» Direction:
Which lines in the records contain the string "width"? Pick out each of those lines and copy it in full.

==== Given data

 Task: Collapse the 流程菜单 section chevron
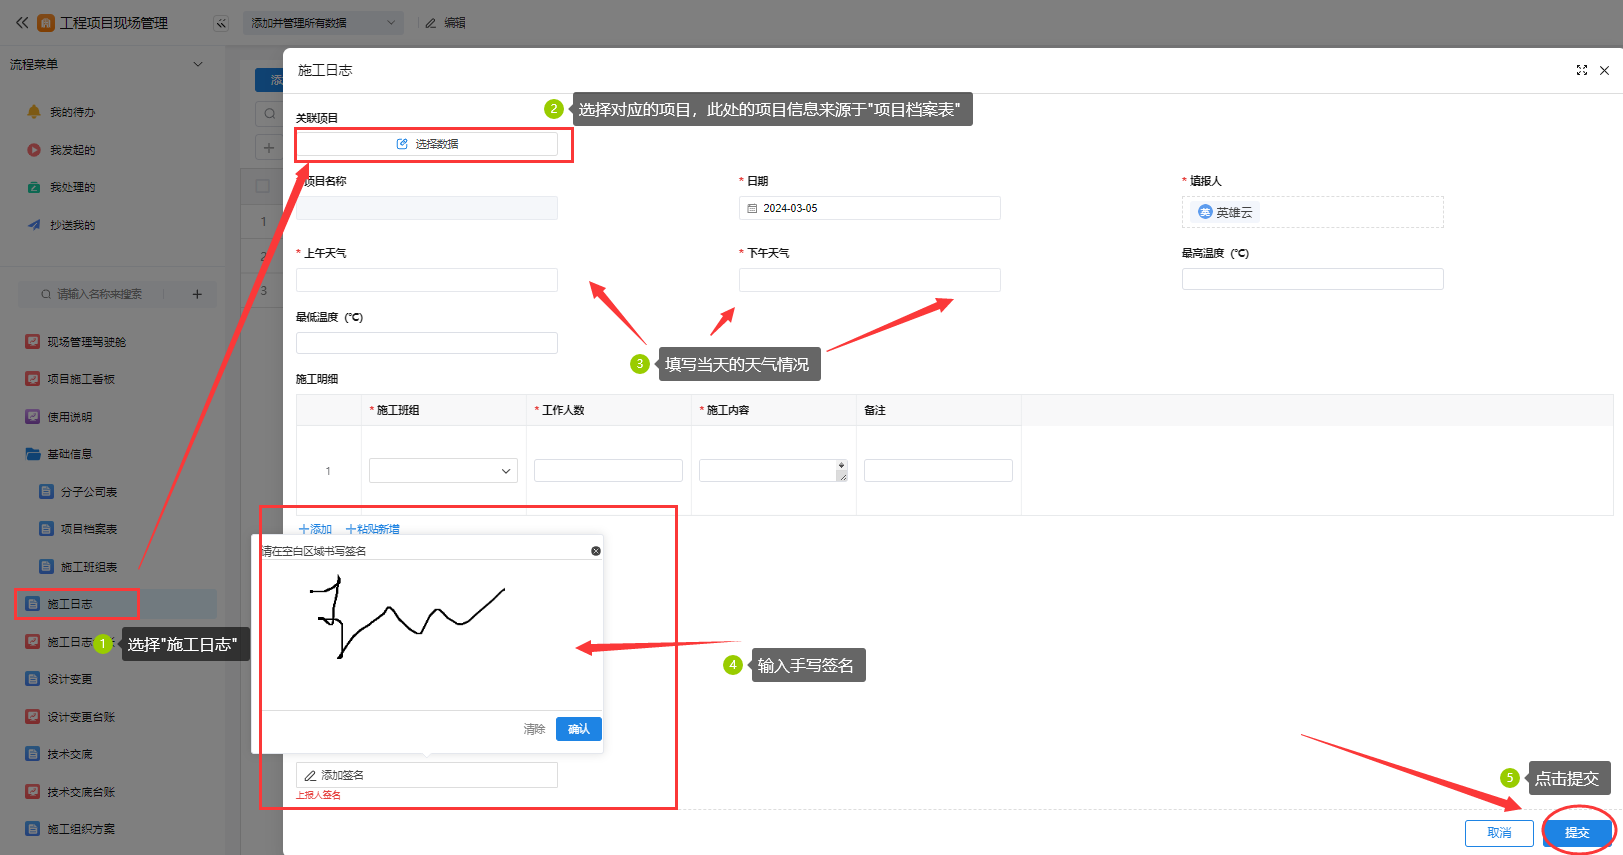[198, 64]
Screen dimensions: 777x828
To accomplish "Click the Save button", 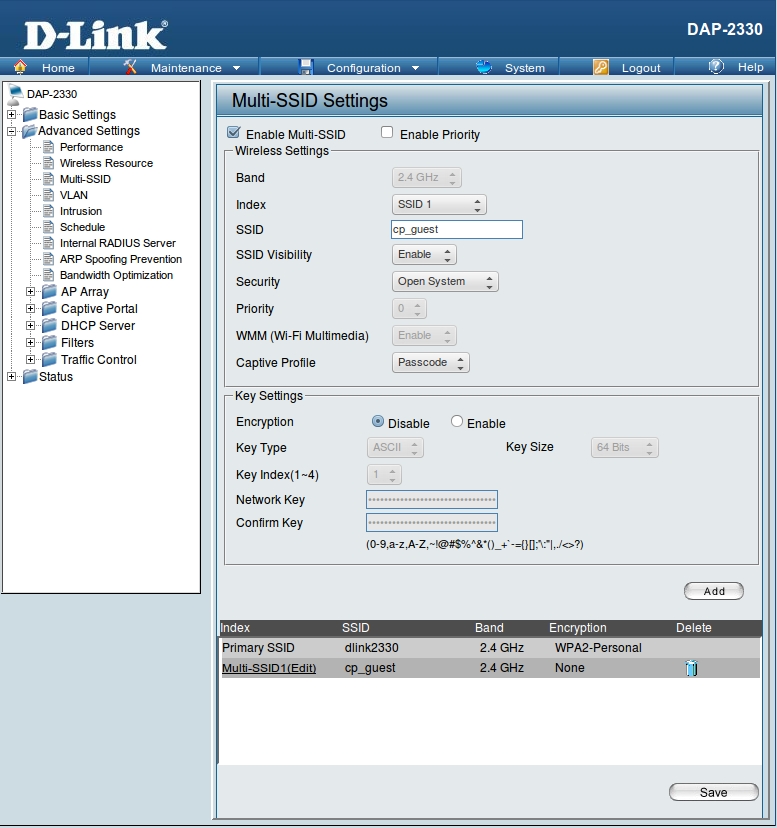I will click(713, 792).
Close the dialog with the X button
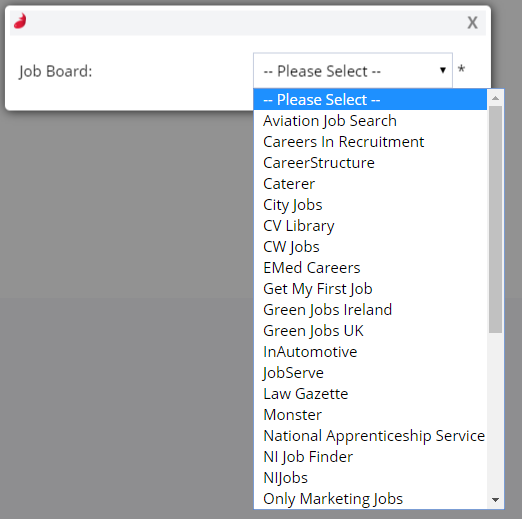 [x=472, y=23]
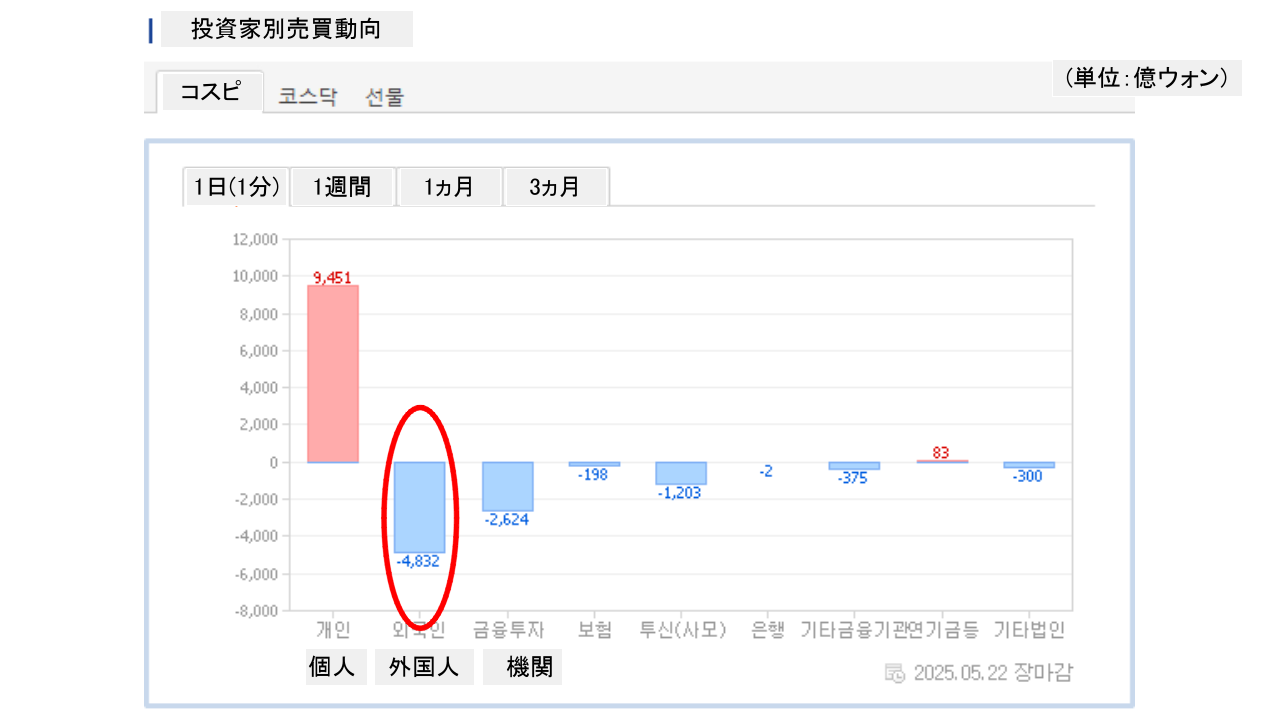Click the circled 외국인 bar at -4,832
The width and height of the screenshot is (1280, 720).
pyautogui.click(x=419, y=507)
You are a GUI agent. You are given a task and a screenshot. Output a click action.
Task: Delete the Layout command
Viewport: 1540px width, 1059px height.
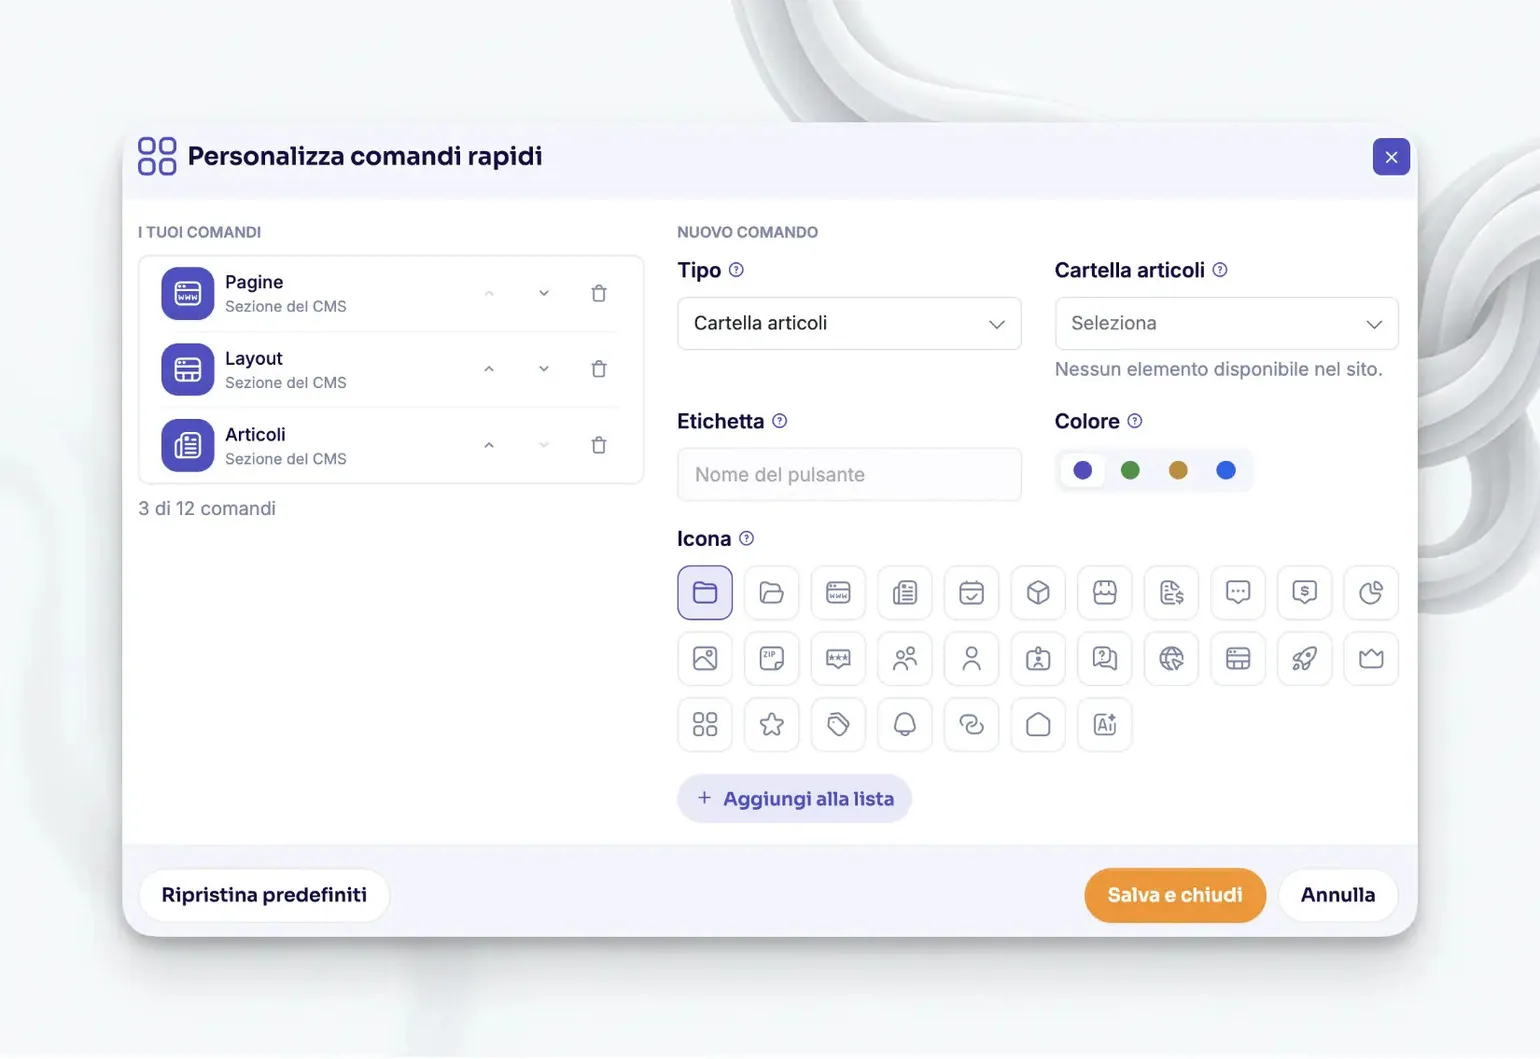click(599, 369)
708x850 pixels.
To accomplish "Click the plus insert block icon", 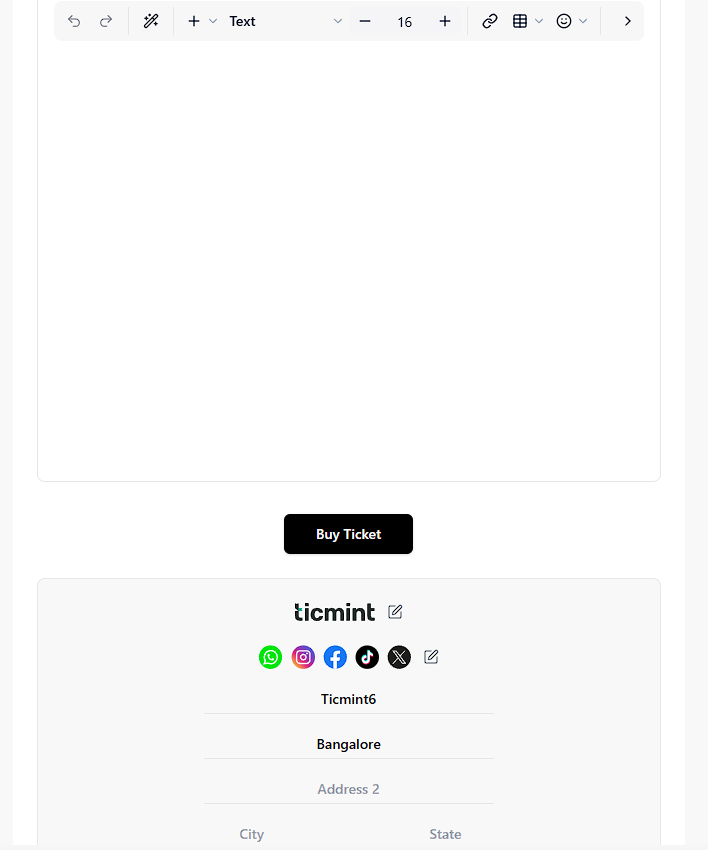I will tap(194, 21).
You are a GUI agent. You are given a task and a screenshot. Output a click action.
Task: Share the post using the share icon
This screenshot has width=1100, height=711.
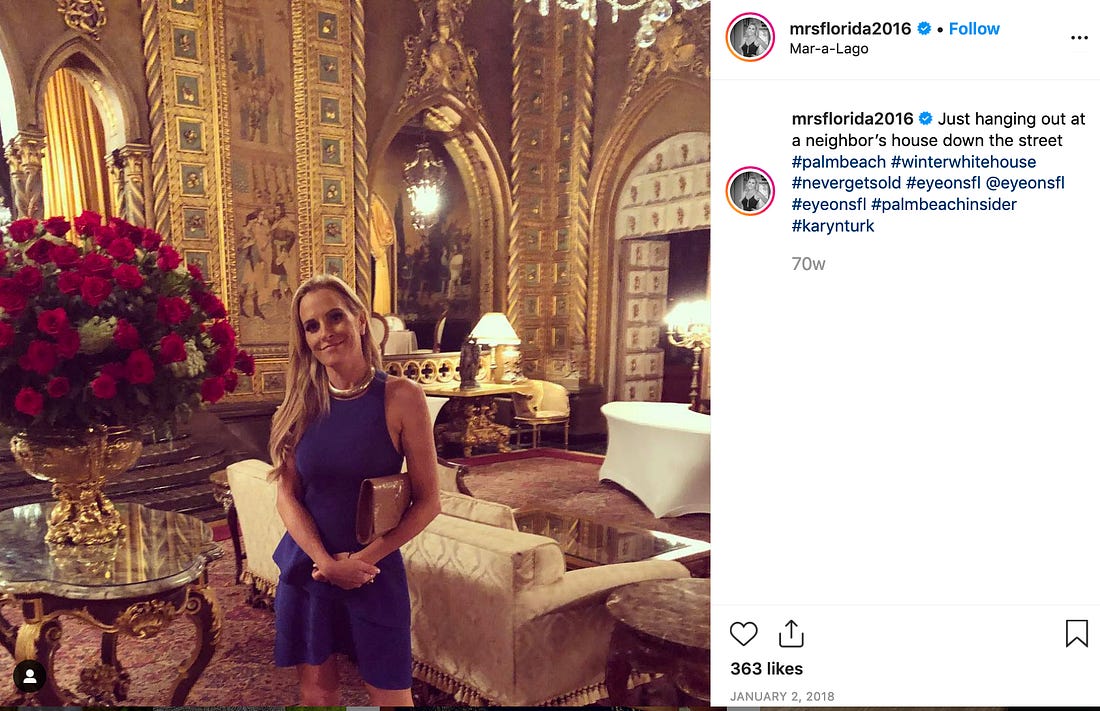[x=791, y=633]
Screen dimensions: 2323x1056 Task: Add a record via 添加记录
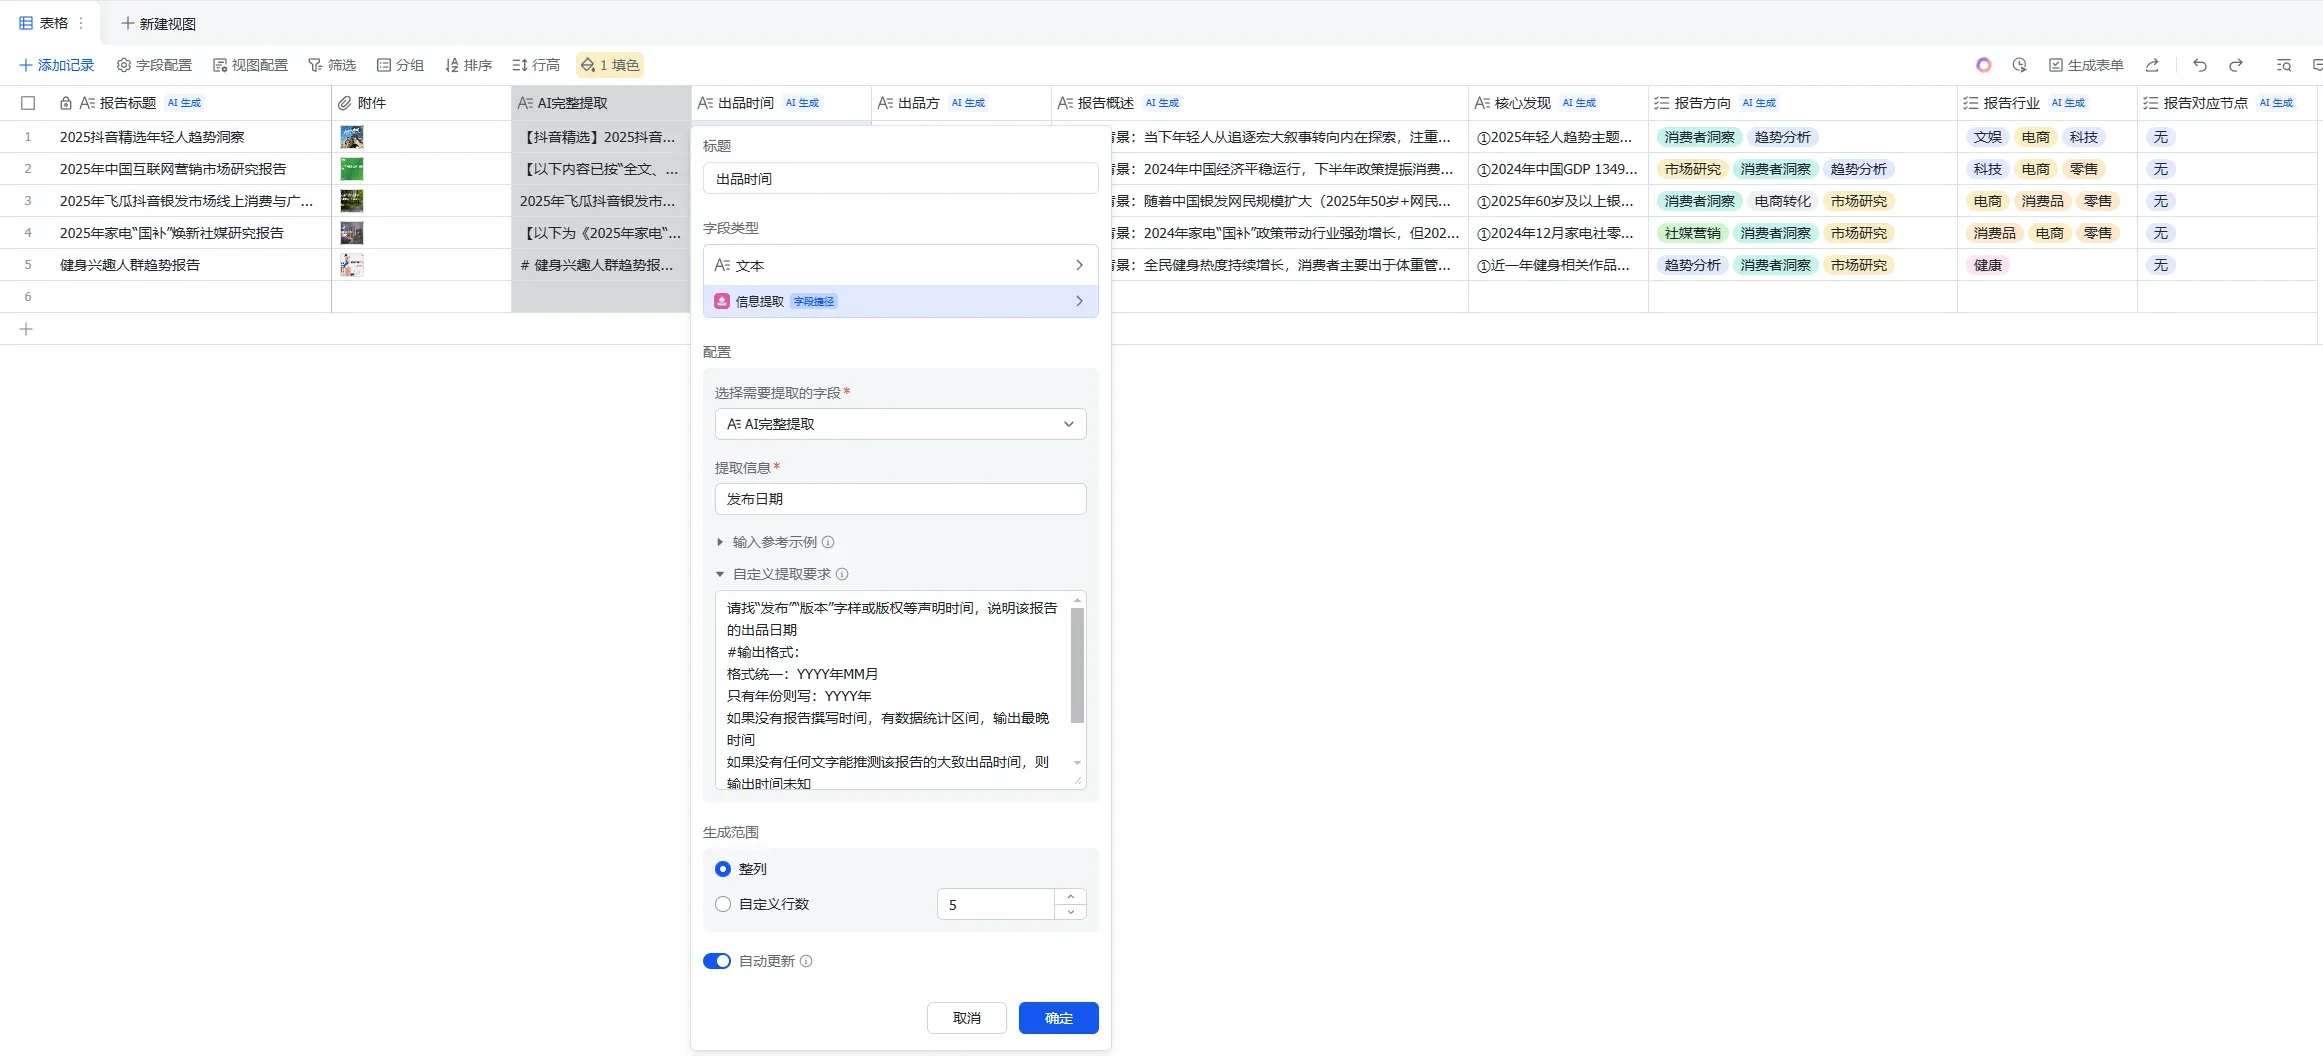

========

» Final answer:
The width and height of the screenshot is (1280, 720).
Viewport: 1540px width, 1059px height.
This screenshot has width=1100, height=711.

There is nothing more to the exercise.